[jubes]

Thanks for response. I assumed it was a bug and i'm sure there are quite a few start outs which find themselves on here via the power of copy pasta. That said it was the idea of having geolocation on by default which irked me. Is there a reason for this?

[MikusR]

Is there a reason it shouldn't be? When i take notes i would like to capture as much metadata as possible. So when i reference them later i get full picture.

[jubes]

Yes. I like transparency and I would like to live in a world where the products I consume don't assume and give me the choice of what data is sent on the back of my actions. In this case because the option was binary it was assumed I wanted geo-location data being sent. Let's consider the scenario where the data store containing these notes and their associated metadata was breached and owned. You then have the potential for learning additional facts about people which wasn't their intended choice. If you chose to allow for certain data to be sent then ultimately the onus is on the you. Because you want as much metadata attached to notes doesn't mean everyone does and therefore we should be given the option.

[kohanz]

But you are given the option. I bet the app also stores timestamps along with the posts - should that be off by default as well because some are uncomfortable with divulging when they created their note?

[muxator]

Does a set of timestamps have the same informative value of the geolocation history of a user?
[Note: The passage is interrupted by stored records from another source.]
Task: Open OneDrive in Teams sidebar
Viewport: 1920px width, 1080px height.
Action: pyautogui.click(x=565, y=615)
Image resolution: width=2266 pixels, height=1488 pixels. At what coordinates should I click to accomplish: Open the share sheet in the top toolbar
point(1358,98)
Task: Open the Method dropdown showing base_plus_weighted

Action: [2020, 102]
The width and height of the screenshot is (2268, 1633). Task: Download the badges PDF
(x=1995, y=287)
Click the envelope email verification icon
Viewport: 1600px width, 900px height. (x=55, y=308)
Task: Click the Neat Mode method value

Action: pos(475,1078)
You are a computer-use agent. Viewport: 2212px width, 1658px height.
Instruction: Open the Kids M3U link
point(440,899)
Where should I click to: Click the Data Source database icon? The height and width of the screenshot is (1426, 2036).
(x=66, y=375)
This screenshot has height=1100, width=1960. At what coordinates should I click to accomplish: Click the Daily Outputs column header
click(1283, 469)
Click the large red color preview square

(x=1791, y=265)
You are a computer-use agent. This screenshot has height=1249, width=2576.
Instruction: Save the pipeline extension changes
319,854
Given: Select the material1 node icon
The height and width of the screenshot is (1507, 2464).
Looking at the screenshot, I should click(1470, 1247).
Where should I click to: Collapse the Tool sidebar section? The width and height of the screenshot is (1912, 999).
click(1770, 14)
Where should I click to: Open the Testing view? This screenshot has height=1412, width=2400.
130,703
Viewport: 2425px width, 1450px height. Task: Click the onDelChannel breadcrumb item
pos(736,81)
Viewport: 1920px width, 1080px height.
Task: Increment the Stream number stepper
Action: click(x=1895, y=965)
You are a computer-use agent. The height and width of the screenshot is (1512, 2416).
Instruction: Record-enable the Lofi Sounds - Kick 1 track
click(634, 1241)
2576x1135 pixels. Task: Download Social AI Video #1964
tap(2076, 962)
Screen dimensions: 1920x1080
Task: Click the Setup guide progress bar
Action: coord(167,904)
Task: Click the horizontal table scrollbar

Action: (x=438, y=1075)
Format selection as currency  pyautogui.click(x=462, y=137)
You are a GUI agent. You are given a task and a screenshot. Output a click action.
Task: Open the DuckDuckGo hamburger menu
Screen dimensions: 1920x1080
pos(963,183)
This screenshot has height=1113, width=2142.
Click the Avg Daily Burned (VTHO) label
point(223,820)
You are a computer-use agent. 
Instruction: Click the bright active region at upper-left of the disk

Would you affirm this in a formal risk assessment?

[kohanz]

> Does a set of timestamps have the same informative value of the geolocation history of a user?

It depends on the user, which is why they are given an option.

> Would you affirm this in a formal risk assessment?

Are we still talking about a free, open-source note-taking app or is this a medical device now?

[laurent123456]

I see your point but my approach in general is to enable all these things by default, because otherwise many users will not know it's even there, same for example for auto-updates (which privacy conscious users often don't want).

And I assume that users who care about this will find out how to disable it. I realise it's not ideal - perhaps a better way is to ask the first time the app starts, like what VLC is doing (however this has the drawback of an extra popup on startup).